I have recently started a new strategy with our kids, and it seems to be harder for me to demonstrate than I would have imagined. Patrick and I want to be living examples that we can choose thankfulness in every situation. Easier said than done, of course. Children’s complaints often show that they are simply learning how to voice their feelings or thoughts about something. However, as adults, we do the same thing, without teaching an alternative to the complaining.

Our ability to pick the good out of the bad can seem so simple. However, if this is something we practice regularly, we might be able to keep from being overcome when inevitable, bigger, more complicated struggles come our way. Of course, we could start with the obvious…‘There are starving children in the world. Quit complaining about dinner!’. Here are some examples of a complaint vs thanks conversation in our home:

“I hate that we have to take our daughter to UVA for clinical drug trials.”

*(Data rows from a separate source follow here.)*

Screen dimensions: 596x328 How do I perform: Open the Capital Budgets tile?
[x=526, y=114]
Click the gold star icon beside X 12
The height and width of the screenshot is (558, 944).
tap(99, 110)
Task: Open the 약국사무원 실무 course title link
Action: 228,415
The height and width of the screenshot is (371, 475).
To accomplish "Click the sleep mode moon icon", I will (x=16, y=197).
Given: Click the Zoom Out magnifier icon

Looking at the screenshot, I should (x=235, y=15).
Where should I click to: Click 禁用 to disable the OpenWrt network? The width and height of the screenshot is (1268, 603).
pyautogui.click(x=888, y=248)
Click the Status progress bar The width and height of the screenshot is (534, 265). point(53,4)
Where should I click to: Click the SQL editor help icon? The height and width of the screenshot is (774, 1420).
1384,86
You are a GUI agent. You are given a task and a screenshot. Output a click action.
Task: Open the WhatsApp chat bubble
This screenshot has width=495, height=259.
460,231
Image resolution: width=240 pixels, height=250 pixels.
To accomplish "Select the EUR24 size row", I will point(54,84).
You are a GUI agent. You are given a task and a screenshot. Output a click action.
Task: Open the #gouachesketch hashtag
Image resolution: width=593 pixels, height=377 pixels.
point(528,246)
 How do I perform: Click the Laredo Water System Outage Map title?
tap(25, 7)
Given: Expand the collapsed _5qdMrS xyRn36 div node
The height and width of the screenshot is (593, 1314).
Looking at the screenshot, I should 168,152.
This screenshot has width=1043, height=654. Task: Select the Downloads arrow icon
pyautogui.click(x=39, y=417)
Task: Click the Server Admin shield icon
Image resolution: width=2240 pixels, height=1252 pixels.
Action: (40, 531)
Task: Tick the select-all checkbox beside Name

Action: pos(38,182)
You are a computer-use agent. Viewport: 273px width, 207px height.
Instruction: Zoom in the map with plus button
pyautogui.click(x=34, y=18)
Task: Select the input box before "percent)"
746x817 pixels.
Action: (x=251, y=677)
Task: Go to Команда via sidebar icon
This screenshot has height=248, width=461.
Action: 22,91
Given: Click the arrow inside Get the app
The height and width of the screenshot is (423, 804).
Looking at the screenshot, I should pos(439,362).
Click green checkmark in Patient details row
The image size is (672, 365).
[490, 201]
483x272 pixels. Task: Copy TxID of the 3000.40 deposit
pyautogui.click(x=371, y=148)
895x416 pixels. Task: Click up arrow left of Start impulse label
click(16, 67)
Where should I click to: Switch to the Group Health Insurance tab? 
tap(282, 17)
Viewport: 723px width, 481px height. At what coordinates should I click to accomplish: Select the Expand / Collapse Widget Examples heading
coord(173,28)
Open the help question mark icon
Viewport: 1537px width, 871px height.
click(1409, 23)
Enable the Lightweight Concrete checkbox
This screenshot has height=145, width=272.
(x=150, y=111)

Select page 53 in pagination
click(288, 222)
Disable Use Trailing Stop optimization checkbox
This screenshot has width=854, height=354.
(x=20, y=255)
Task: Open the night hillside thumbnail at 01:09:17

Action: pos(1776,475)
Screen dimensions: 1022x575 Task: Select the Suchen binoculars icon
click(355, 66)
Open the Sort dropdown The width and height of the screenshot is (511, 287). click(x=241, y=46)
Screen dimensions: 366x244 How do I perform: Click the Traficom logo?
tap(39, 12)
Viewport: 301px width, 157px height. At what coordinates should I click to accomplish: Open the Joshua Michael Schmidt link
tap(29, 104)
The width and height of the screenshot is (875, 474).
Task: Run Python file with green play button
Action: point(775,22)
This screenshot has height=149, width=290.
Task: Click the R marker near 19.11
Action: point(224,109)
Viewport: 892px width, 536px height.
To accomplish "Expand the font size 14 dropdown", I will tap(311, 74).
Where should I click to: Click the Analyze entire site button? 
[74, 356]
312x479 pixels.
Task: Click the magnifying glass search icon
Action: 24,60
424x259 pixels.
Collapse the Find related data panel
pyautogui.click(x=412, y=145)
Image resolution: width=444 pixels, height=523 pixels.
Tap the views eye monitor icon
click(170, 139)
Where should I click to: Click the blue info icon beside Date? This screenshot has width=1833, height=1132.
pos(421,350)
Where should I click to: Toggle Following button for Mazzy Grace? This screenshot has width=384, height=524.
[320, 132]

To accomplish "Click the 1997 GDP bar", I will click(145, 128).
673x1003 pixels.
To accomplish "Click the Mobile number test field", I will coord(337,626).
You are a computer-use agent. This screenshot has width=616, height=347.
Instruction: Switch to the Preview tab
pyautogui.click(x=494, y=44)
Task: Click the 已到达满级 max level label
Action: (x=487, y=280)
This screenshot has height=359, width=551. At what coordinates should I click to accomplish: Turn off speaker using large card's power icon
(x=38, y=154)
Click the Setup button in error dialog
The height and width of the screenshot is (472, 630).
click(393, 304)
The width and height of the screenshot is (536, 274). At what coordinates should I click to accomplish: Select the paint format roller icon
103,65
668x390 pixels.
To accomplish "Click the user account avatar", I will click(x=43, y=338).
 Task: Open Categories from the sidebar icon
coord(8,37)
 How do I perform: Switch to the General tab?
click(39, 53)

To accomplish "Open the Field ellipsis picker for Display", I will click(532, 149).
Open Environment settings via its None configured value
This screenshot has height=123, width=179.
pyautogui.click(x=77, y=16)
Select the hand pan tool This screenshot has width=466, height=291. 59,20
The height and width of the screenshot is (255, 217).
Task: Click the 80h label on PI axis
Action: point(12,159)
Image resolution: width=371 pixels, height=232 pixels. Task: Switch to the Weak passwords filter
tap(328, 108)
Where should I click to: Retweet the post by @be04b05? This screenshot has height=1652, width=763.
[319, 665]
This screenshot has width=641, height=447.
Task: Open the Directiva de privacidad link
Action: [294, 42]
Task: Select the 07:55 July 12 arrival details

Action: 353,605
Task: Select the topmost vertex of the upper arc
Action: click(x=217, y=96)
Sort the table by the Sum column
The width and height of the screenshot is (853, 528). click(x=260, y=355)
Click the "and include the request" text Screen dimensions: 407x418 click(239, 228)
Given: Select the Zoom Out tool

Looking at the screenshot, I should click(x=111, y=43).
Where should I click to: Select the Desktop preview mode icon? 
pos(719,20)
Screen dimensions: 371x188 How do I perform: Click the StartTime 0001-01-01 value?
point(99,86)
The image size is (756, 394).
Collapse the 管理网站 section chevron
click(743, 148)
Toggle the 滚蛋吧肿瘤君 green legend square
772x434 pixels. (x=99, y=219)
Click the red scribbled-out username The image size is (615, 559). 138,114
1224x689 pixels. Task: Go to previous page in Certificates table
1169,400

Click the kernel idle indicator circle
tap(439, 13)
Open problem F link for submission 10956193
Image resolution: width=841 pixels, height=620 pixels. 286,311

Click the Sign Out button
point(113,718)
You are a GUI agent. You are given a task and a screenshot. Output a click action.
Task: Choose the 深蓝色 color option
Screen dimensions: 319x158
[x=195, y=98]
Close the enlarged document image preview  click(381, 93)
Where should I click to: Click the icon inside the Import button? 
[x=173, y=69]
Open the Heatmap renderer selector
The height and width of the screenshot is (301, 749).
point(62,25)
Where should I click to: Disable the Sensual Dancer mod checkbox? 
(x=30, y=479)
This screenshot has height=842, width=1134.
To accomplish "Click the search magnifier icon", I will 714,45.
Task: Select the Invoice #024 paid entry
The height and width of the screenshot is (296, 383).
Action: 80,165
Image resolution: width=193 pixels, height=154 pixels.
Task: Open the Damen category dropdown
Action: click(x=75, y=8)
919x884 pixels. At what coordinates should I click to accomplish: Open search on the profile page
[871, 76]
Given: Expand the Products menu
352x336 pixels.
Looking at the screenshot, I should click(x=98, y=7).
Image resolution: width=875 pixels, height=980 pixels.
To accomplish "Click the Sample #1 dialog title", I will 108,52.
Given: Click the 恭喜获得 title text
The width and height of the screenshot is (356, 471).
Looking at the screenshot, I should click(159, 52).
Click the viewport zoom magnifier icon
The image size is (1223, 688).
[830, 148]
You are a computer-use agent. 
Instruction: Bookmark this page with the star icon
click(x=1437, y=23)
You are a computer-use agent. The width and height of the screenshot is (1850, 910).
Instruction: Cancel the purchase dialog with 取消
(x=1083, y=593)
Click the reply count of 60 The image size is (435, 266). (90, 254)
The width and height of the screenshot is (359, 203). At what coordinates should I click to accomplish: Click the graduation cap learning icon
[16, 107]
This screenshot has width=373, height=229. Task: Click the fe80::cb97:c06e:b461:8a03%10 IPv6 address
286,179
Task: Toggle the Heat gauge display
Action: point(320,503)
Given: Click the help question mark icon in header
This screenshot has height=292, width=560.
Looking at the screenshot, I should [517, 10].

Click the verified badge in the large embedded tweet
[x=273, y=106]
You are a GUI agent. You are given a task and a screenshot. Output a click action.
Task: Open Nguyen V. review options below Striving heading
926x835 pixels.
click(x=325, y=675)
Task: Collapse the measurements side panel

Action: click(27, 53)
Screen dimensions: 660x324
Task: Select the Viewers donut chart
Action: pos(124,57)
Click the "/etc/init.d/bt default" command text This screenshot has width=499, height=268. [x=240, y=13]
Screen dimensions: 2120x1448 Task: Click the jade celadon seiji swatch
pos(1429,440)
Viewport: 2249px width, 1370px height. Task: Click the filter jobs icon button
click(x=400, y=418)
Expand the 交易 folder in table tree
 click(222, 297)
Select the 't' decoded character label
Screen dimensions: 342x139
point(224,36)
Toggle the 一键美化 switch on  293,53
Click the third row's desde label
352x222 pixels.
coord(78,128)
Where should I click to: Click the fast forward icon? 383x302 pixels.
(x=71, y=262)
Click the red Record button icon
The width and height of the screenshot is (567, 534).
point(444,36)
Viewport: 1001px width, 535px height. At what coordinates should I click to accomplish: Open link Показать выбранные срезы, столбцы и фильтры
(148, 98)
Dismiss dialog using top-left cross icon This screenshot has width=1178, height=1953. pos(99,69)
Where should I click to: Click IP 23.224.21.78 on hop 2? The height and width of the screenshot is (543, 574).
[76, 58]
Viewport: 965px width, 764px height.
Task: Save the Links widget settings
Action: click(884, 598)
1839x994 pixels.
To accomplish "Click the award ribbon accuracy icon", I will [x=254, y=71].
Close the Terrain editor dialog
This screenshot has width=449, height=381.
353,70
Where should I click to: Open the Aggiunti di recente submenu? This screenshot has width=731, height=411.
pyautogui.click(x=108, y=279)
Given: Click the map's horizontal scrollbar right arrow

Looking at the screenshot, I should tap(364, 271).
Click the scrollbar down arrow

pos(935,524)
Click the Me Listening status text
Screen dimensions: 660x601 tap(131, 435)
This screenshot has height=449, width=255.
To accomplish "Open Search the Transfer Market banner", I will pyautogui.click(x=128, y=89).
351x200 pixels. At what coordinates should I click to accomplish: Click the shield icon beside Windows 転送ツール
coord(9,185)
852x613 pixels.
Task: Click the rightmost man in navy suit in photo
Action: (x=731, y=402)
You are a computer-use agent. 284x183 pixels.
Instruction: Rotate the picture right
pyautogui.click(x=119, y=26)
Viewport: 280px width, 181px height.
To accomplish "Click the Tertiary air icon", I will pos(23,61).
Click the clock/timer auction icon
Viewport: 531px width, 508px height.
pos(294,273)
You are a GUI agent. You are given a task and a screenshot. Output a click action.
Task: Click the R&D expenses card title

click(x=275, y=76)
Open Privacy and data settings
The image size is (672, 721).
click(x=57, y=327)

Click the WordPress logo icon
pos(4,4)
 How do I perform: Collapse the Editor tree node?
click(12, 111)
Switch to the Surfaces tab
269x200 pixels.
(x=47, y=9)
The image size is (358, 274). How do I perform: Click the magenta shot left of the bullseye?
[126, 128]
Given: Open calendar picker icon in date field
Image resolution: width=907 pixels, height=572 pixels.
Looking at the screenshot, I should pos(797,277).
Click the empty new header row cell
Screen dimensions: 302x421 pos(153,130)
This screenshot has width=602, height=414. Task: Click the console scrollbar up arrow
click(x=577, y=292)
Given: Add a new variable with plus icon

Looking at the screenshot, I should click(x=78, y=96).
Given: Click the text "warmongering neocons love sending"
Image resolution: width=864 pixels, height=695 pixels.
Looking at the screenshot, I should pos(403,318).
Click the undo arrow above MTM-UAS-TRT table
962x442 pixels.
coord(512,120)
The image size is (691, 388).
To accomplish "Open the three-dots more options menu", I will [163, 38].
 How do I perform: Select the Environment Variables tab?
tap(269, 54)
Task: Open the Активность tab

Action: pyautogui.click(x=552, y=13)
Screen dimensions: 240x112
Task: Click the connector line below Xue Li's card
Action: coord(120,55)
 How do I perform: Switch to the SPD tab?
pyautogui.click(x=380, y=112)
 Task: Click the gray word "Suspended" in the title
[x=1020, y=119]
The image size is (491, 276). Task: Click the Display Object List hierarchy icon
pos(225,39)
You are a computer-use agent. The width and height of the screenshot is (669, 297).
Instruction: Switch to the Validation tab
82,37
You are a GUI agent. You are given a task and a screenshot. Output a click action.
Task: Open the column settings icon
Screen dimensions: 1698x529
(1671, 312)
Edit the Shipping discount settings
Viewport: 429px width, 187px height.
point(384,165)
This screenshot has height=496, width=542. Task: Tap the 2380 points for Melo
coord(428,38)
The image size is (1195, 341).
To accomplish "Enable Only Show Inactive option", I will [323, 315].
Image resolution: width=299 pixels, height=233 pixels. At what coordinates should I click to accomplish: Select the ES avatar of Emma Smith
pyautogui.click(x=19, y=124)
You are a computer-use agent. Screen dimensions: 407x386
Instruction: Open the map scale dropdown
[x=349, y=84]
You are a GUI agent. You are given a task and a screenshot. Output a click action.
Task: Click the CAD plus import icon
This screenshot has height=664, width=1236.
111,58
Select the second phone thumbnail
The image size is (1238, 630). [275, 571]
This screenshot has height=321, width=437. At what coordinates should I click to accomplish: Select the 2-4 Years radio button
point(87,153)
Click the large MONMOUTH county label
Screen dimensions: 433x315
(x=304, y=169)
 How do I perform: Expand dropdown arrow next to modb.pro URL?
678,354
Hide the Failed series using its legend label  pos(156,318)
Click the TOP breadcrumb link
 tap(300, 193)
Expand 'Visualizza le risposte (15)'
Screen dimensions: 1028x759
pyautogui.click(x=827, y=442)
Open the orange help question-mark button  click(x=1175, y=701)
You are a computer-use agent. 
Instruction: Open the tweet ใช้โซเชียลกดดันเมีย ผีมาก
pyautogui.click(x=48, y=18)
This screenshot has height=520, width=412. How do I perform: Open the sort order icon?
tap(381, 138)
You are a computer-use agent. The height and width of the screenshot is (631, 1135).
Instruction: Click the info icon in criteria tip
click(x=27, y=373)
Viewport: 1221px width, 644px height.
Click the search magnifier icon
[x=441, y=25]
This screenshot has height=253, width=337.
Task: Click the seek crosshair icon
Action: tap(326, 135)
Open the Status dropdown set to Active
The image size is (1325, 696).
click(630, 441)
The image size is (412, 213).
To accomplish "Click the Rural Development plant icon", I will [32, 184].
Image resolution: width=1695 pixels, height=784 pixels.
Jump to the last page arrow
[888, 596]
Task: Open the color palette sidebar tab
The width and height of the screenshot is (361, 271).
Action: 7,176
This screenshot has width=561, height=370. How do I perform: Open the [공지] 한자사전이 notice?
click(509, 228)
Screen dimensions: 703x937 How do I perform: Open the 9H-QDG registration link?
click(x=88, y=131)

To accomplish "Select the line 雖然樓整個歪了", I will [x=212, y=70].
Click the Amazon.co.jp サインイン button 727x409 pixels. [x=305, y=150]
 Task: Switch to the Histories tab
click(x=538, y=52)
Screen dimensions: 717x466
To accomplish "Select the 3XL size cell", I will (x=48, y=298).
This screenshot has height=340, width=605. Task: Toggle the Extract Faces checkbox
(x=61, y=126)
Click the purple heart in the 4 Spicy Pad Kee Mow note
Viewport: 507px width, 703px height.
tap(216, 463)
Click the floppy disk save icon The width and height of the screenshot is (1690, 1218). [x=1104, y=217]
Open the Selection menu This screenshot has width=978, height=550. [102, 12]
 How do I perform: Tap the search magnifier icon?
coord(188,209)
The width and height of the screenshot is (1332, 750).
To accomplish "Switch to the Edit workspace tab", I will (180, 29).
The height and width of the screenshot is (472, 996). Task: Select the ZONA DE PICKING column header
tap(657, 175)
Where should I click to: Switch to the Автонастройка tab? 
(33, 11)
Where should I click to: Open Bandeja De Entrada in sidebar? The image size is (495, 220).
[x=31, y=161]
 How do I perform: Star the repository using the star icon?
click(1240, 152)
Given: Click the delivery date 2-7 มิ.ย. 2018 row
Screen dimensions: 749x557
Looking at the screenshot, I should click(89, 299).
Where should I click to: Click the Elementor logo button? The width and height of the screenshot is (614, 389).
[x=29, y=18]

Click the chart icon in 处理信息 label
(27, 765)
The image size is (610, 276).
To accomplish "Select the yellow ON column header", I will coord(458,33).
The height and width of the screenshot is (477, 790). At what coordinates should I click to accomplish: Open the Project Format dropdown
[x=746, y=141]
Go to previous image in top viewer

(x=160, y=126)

“I’m so thankful there are doctors who dedicate their careers to fight vision loss for people like Logan, and we have the opportunity for her to be treated by them.”

“I wish my arm worked like it used to, and I wasn’t known as ‘The Columbine Girl’ wherever I go.”


“I’m so thankful for this second chance at living life, and demonstrating to our kids that we can survive to thrive.”

“The food is taking forever to get to our table!”


“I’m thankful we are able to spend this evening dining out together.”

“Oh my goodness, the piles of laundry on my floor!”


“I’m thankful for all four of my healthy children who wear these clothes while living a full and healthy life.”

Some of the examples are extreme, some are so basic. And, certainly, there are times when life is just plain hard, and we need to be stuck in the difficulty for a time. People often tell me, “You have been through so many difficult things in life…things that most people will never experience…and you still seem so joyful.” It is by the grace of God that I have found healing of my heart and mind, but I believe my daily desire to choose where my focus goes helps in keeping my mind and heart optimistic. There have, at times, been way too many life-shattering things for me to complain about that it has felt impossible to find even one tiny positive. I promise, the tiny things are there. And, most of the time, if we change our perspective, we realize…the tiny thing is the one we are complaining about, and the choice to be thankful reveals something so big that the complaint fades away.